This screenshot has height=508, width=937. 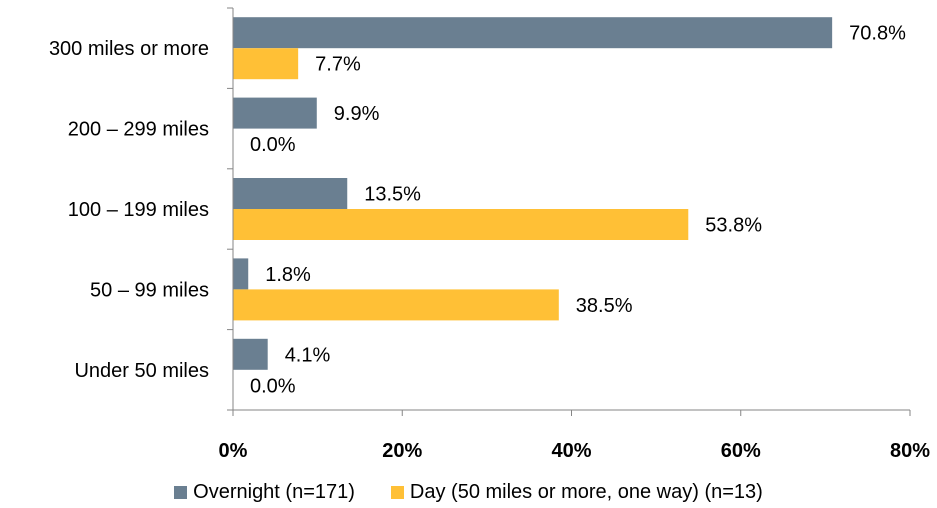 I want to click on data-label-day: 38.5%, so click(x=604, y=306).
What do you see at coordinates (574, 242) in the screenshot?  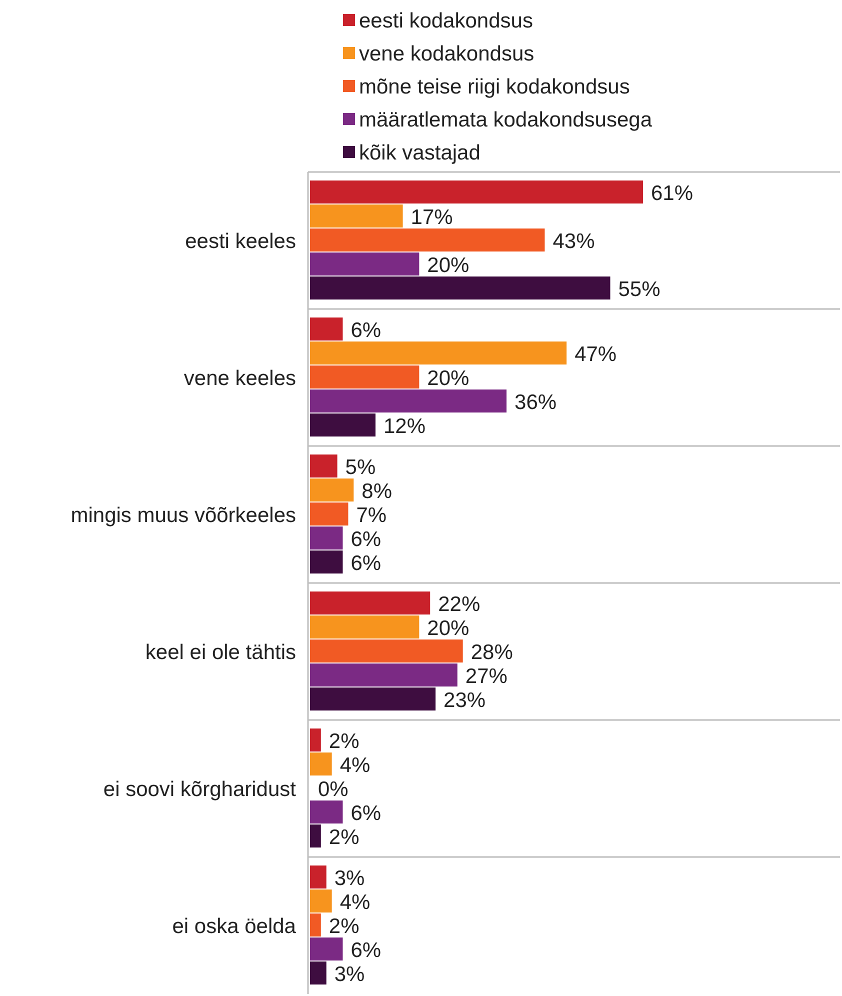 I see `data-label: 43%` at bounding box center [574, 242].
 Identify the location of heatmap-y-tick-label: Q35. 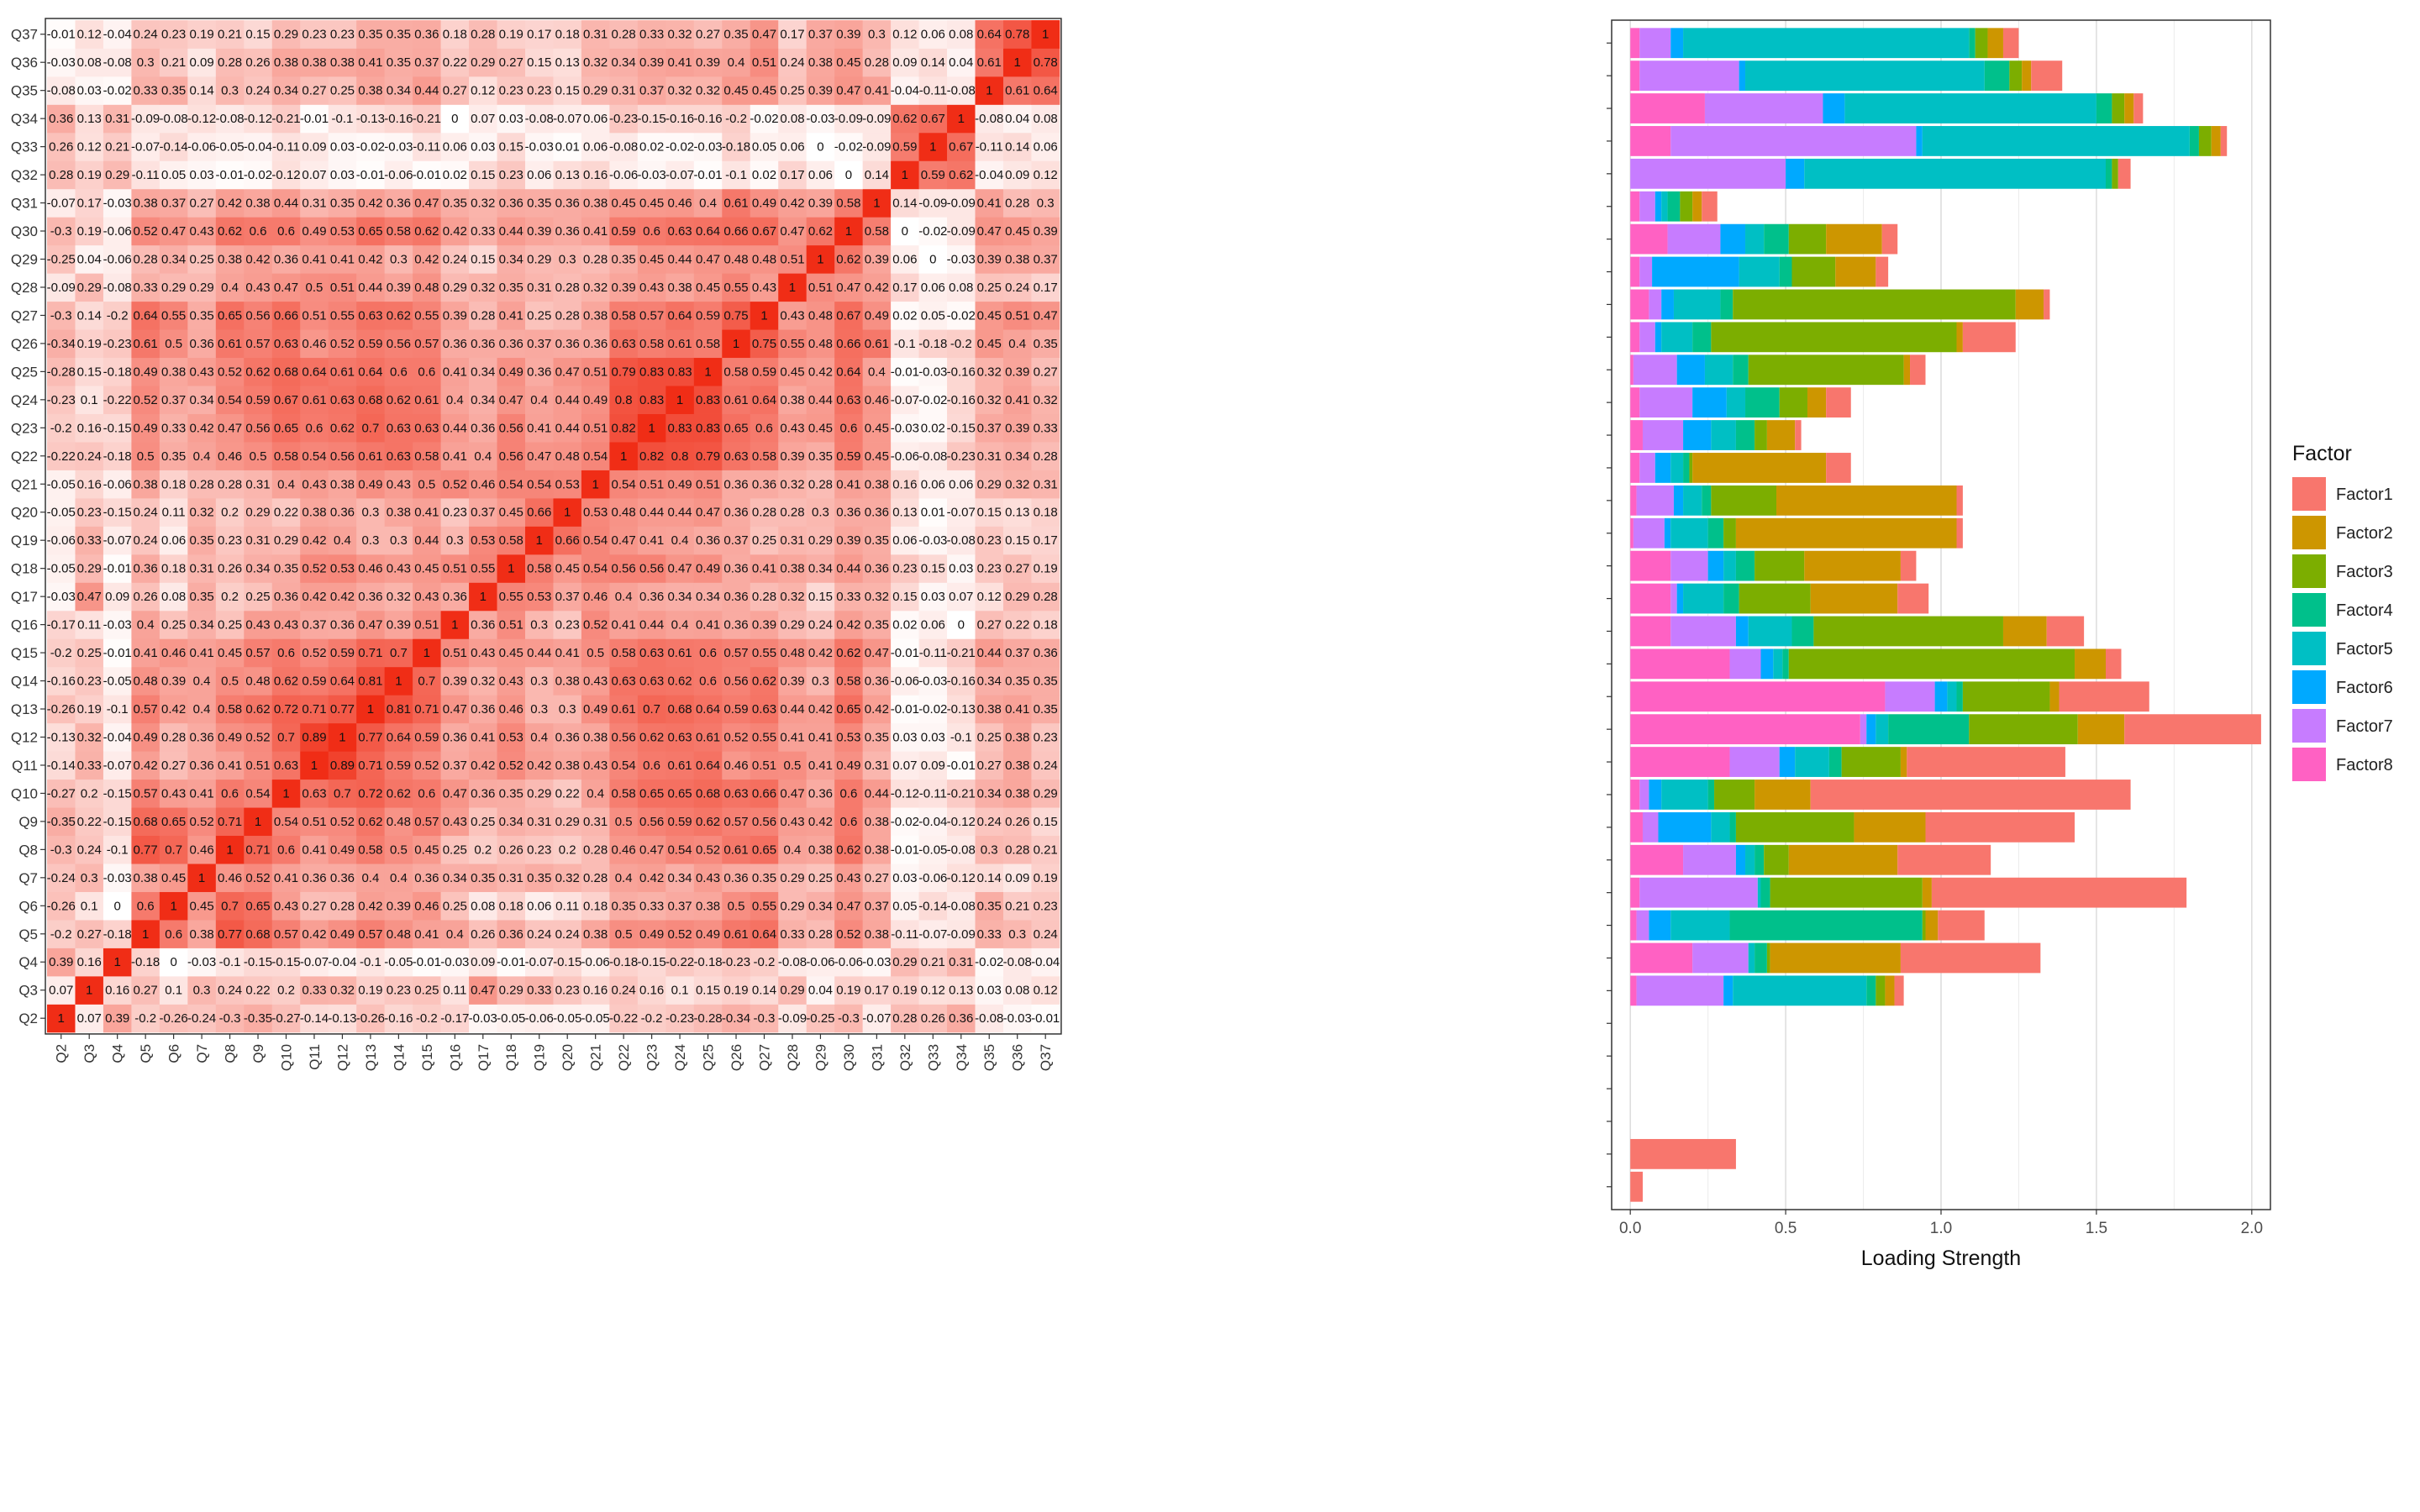
(24, 91).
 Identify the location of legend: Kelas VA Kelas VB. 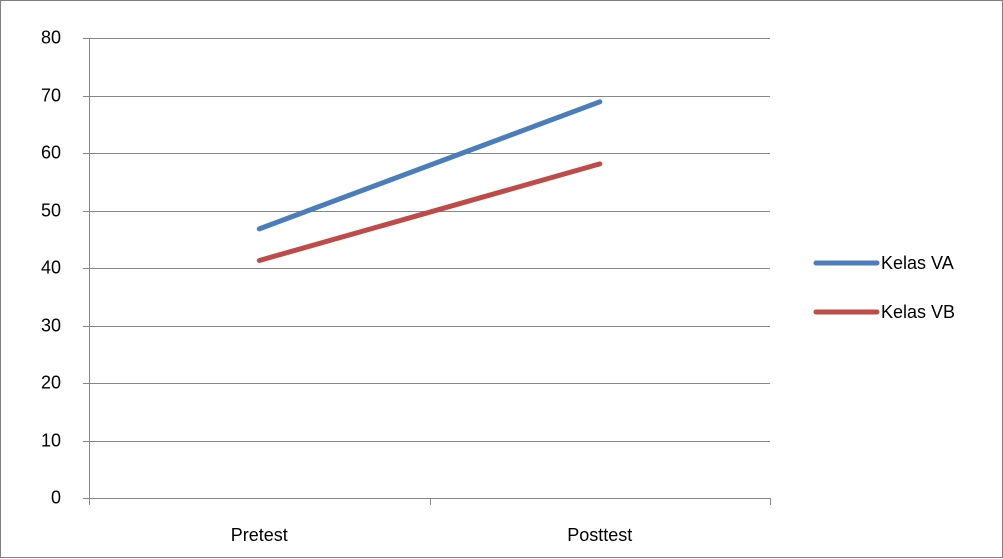
(884, 288).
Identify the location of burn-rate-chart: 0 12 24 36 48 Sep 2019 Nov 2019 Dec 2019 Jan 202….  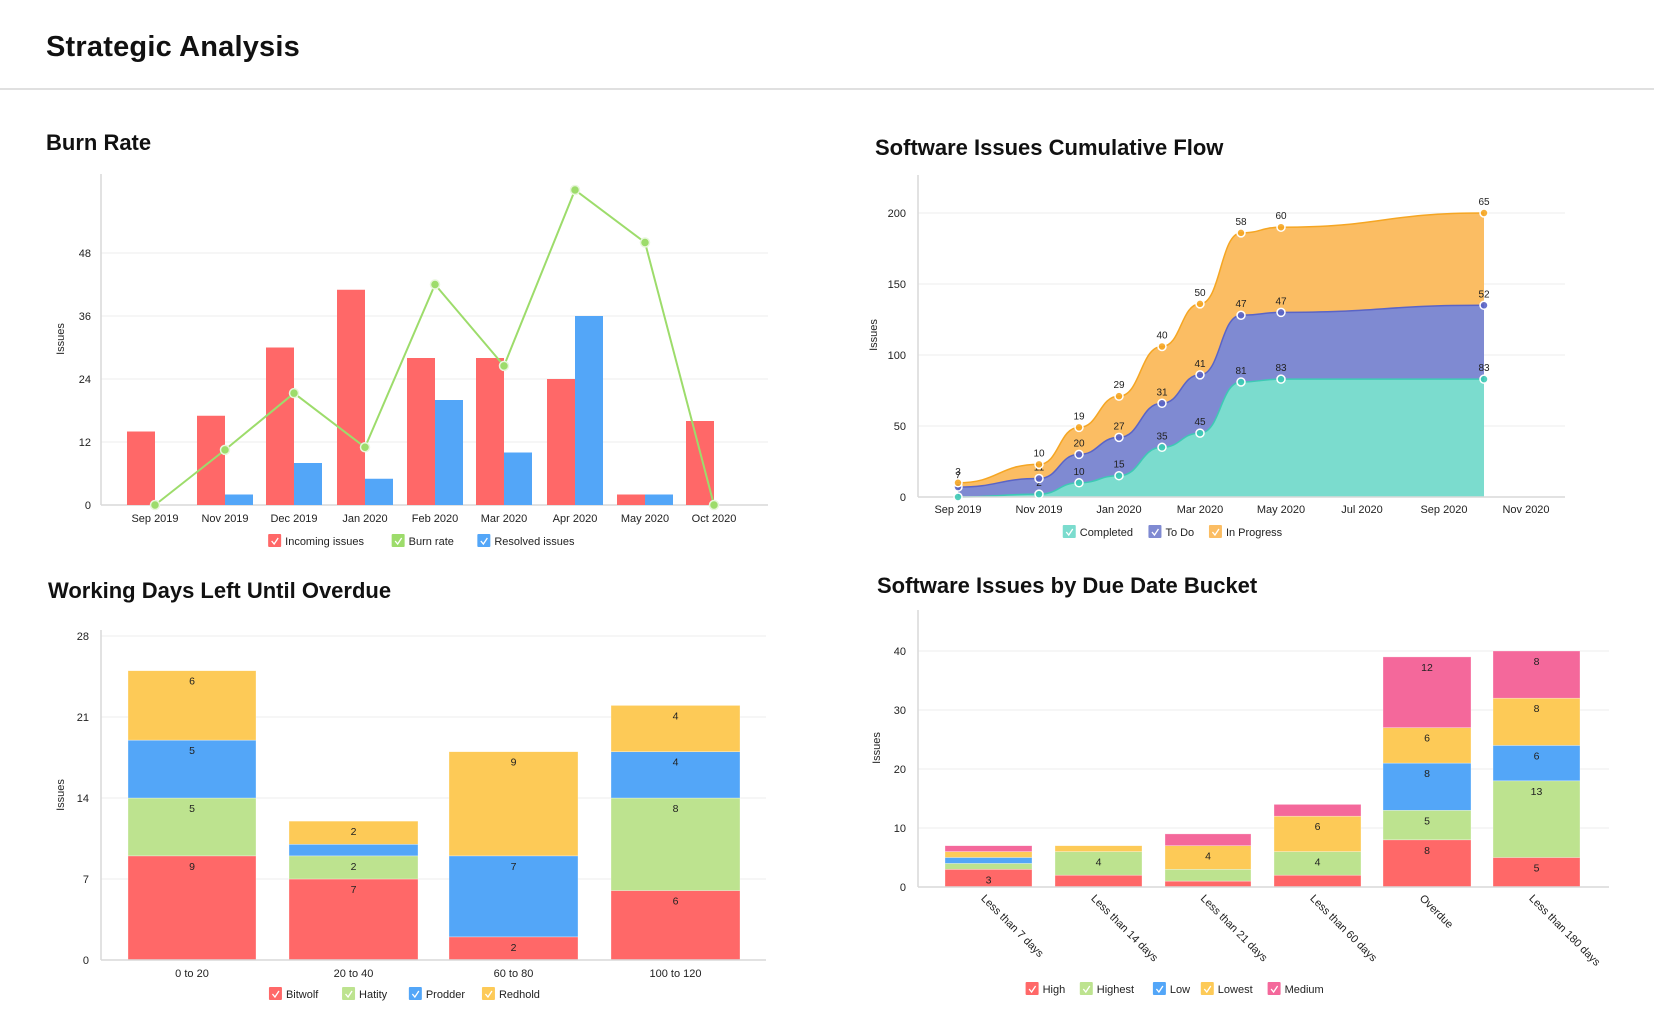
(424, 350).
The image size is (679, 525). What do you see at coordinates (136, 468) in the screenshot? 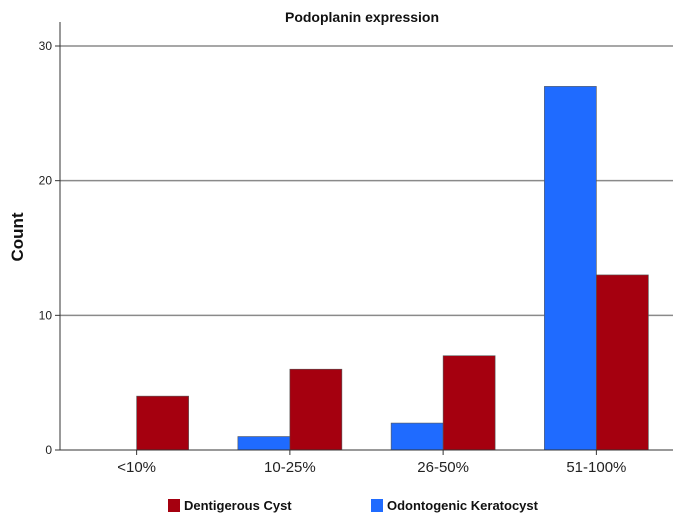
I see `x-tick-label: <10%` at bounding box center [136, 468].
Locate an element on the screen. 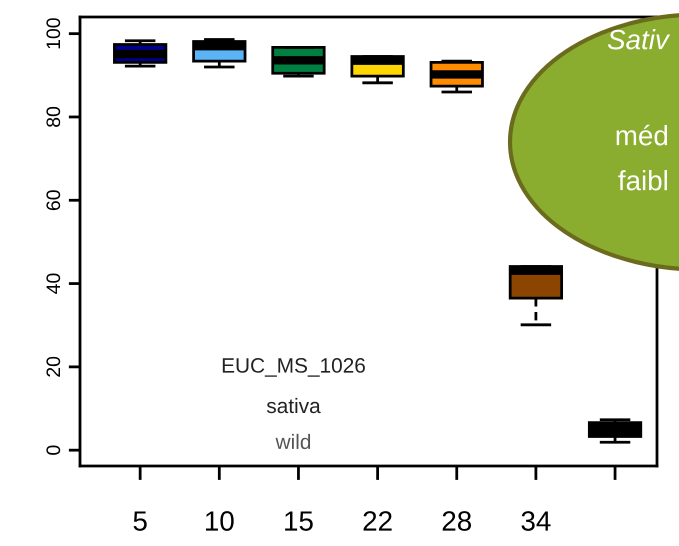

______

**TASK BRIEF**
Rewrite the stretch from the line that contains "Identify the location of legend: Kelas" through the line that contains "(424, 350).", requests included, multiplying every coordinate in the answers by 1.65 and rounding to whole numbers, with halves rounded up. Leave the numbers in the requests unchanged, and leave the pictures out.

**RESPONSE BELOW**
 Identify the location of legend: Kelas VA Kelas VB. 
(1459, 475).
Identify the location of burn-rate-chart: 0 12 24 36 48 Sep 2019 Nov 2019 Dec 2019 Jan 202….  
(700, 578).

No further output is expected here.